Scientists claim that they have identified the first known omnivorous shark species and 60 per cent of its diet consists of seagrass. These findings were published recently in the journal Proceedings of the Royal Society B. It overturns the idea that all the sharks are exclusive meat-eaters. Researchers from the University of California, Irvine have found that bonnethead sharks graze upon seagrass happily, in addition to eating crabs, bony fish, snails and shrimp.
Omnivores actually feed on a variety of food of both animal and plant origin. The bonnethead shark is found abundantly in the shallow waters of the Western Atlantic as well as the Gulf of Mexico. Though, bonnethead shark is small by shark standards, adult females — the larger of the two sexes — can still reach a five feet long which is quite impressive. The researchers also analysed the sharks’ dietary habits after reading reports of the fish chomping on seagrass. Seagrass is the flowering marine plant that forms subsea meadows in some coastal waters.
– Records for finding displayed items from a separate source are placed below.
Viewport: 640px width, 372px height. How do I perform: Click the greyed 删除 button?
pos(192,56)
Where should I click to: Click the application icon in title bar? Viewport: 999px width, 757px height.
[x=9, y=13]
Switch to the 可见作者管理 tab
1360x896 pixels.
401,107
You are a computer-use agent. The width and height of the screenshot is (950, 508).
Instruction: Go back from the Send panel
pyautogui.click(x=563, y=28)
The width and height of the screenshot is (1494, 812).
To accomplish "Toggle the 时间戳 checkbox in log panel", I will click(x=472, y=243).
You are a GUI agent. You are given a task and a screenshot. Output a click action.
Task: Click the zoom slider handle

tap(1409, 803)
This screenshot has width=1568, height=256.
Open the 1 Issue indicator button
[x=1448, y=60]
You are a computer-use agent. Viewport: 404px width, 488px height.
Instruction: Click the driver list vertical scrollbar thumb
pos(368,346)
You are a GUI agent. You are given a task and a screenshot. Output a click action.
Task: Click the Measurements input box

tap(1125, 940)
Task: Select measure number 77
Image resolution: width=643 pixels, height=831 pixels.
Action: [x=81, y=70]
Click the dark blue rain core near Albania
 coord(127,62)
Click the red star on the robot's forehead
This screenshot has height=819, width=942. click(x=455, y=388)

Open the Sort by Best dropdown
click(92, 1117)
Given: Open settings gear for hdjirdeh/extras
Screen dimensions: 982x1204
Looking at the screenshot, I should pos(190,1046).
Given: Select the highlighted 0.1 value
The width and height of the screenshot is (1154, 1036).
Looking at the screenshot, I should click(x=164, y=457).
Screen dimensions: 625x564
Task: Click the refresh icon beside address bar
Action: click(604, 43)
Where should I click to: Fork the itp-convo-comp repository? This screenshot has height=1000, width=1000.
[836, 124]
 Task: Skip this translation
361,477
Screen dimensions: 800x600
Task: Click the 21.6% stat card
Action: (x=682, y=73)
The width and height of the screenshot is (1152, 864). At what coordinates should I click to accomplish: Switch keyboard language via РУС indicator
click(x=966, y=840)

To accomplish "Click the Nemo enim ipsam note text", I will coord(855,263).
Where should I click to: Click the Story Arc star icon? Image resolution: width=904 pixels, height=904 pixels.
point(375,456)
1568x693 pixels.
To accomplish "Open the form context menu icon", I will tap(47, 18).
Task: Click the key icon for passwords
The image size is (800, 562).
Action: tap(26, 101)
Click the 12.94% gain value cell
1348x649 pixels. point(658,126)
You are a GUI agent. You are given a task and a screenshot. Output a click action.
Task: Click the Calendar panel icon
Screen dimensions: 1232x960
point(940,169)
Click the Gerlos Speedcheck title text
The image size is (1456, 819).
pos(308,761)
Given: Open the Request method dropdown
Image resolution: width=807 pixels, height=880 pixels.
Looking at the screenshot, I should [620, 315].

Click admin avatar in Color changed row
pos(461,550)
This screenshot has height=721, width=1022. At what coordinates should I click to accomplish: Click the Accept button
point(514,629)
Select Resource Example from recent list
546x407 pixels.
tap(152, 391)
The researchers retrieved some sea grass from Florida Bay. They hauled it back to the lab and re-planted it. The researchers added some sodium bicarbonate powder made with a special carbon isotope to the water as the seagrass took root. This was then taken up by the seagrass, which gave it a distinctive chemical signature. The team of researchers also included a few researchers from the Florida International University in the US. They next caught five bonnethead sharks and brought them to their laboratory.
The five bonnethead sharks were given only seagrass and squid for a period of three weeks. The scientists then ran a number of tests on these sharks. These were able to find out that they successfully digested the seagrass with enzymes. These enzymes helped in breaking down the components of the plants, such as cellulose and starch.
Researchers said that the shark may have to rely just on strong stomach acids to weaken the plants’ cells so the enzymes can have their digestive effects as they lack the kind of teeth which are best suited for mastication.
Well, to many just getting to know what do sharks eat might not be a big thing. However, scientists have put in a lot of efforts to identify the first known omnivorous shark species and the Scoop Cube team appreciates and applauds these efforts.